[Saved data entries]
+++

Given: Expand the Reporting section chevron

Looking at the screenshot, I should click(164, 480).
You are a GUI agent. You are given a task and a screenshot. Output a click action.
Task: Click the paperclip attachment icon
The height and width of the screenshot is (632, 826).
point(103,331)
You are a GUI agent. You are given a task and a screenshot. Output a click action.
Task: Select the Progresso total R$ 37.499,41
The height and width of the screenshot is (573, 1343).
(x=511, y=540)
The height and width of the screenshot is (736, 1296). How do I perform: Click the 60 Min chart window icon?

+++

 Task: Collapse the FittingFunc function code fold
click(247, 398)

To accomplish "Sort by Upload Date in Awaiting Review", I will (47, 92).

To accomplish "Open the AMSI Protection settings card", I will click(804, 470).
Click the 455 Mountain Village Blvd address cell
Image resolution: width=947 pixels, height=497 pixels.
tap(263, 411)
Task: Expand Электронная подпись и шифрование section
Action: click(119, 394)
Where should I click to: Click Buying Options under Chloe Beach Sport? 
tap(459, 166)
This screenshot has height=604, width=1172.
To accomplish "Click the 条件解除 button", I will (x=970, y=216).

+++

About this task: Using only the entries above, output the line with "The height and width of the screenshot is (573, 1343).", the line with "The height and width of the screenshot is (736, 1296).", and all lines between them, exactly as they stand.

Task result:
The height and width of the screenshot is (573, 1343).
(x=511, y=540)
The height and width of the screenshot is (736, 1296). How do I perform: Click the 60 Min chart window icon?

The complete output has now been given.